Когда начнется миграция, я изменю DNS домена так, чтобы он указывал на хост среды EB, но при этом останется окно, в котором клиенты, которые кэшировали записи DNS, попадут в старую среду и старую базу данных. Чтобы смягчить это, я подумал о настройке HAProxy в старой среде для маршрутизации запросов к балансировщику нагрузки в среде EB. Но я не уверен, как обрабатывать конфигурацию SSL для этой операции. Где мне настроить маршрутизацию запросов? В Nginx или HAproxy?
Кто-нибудь делал что-то подобное?

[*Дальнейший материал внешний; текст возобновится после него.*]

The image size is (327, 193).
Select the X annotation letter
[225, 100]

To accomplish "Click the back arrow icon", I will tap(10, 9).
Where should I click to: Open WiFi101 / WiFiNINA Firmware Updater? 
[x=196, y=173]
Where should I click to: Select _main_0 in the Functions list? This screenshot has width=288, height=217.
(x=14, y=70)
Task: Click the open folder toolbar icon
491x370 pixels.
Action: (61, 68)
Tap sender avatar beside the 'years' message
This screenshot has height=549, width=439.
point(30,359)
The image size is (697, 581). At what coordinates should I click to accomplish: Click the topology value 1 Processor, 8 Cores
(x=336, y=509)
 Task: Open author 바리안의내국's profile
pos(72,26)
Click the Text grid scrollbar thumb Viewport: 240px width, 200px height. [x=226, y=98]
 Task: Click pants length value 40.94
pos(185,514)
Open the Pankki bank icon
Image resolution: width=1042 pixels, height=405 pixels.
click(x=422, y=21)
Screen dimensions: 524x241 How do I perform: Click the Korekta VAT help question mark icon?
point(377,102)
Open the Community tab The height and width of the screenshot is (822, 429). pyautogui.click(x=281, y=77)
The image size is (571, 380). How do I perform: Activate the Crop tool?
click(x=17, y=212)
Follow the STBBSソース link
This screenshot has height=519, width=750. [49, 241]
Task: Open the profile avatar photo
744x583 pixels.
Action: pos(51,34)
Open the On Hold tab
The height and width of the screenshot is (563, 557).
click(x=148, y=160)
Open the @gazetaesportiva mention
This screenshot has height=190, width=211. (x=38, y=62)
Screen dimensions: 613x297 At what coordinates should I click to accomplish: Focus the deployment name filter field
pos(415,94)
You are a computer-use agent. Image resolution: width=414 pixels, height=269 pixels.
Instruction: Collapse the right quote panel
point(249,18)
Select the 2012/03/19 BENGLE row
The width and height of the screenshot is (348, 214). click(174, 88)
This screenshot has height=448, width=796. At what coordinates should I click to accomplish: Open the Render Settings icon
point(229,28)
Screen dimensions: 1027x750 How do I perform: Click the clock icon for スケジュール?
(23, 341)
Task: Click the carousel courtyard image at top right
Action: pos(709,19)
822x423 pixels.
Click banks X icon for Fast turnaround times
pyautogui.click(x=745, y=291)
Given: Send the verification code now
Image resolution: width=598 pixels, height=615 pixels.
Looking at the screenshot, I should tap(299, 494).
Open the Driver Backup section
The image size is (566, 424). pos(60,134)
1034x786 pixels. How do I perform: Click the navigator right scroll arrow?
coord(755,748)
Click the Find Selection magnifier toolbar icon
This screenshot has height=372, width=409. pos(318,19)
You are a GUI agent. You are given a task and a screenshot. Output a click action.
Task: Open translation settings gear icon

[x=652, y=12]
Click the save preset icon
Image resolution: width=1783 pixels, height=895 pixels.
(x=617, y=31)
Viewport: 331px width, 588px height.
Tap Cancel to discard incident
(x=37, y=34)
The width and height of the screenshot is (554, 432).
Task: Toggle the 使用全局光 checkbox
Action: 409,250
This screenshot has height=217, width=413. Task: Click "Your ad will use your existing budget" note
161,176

Спасибо
Мы используем следующую конфигурацию с haproxy для сквозной передачи SSL в AWS ESS.
userlist elk_user_list
user elk-user1 password PASS
global
log 127.0.0.1 local2
stats socket /var/run/haproxy.sock
tune.ssl.default-dh-param 2048
defaults
log global
mode http
option httpchk GET /
option log-health-checks
option dontlognull
timeout connect 5000
timeout client 50000
timeout server 50000
resolvers dns
nameserver public-0 172.23.16.2:53
hold valid 15s
frontend elk-example-com
# Ciphers list: https://weakdh.org/sysadmin.html
bind *:443 ssl crt /etc/ssl/haproxy/elk.example.com.pem no-sslv3 npn http/1.1 ciphers ECDHE-RSA-AES128-GCM-SHA256:ECDHE-ECDSA-AES128-GCM-SHA256:ECDHE-RSA-AES256-GCM-SHA384:ECDHE-ECDSA-AES256-GCM-SHA384:DHE-RSA-AES128-GCM-SHA256:DHE-DSS-AES128-GCM-SHA256:kEDH+AESGCM:ECDHE-RSA-AES128-SHA256:ECDHE-ECDSA-AES128-SHA256:ECDHE-RSA-AES128-SHA:ECDHE-ECDSA-AES128-SHA:ECDHE-RSA-AES256-SHA384:ECDHE-ECDSA-AES256-SHA384:ECDHE-RSA-AES256-SHA:ECDHE-ECDSA-AES256-SHA:DHE-RSA-AES128-SHA256:DHE-RSA-AES128-SHA:DHE-DSS-AES128-SHA256:DHE-RSA-AES256-SHA256:DHE-DSS-AES256-SHA:DHE-RSA-AES256-SHA:AES128-GCM-SHA256:AES256-GCM-SHA384:AES128-SHA256:AES256-SHA256:AES128-SHA:AES256-SHA:AES:CAMELLIA:DES-CBC3-SHA:!aNULL:!eNULL:!EXPORT:!DES:!RC4:!MD5:!PSK:!aECDH:!EDH-DSS-DES-CBC3-SHA:!EDH-RSA-DES-CBC3-SHA:!KRB5-DES-CBC3-SHA
option httplog
default_backend amazon-elk
# require authentication
acl auth_ok http_auth(elk_user_list)
acl ipwhitelist src xxx.xxx.xxx.xxx
http-request allow if ipwhitelist
http-request allow if auth_ok
http-request auth realm 'Authorization required' unless ipwhitelist
http-request deny
backend amazon-elk
balance roundrobin
option redispatch
option forwardfor
http-request del-header Authorization
http-request set-header Host elk-production.us-west-1.es.amazonaws.com
server site elk-production.us-west-1.es.amazonaws.com:443 resolvers dns check inter 1000 ssl ca-file /etc/ssl/haproxy/aws-ess-rootca.pem
После еще нескольких исследований я обнаружил, что могу настроить HAProxy для сквозной передачи SSL, установив его режим работы на TCP вместо HTTP (интерфейс и серверная часть) - это будет передавать запрос в ELB, который будет обрабатывать разгрузку SSL и передавать запрос дальше в серверы приложений.
Также мне придется удалить NGinx, так как он больше не понадобится.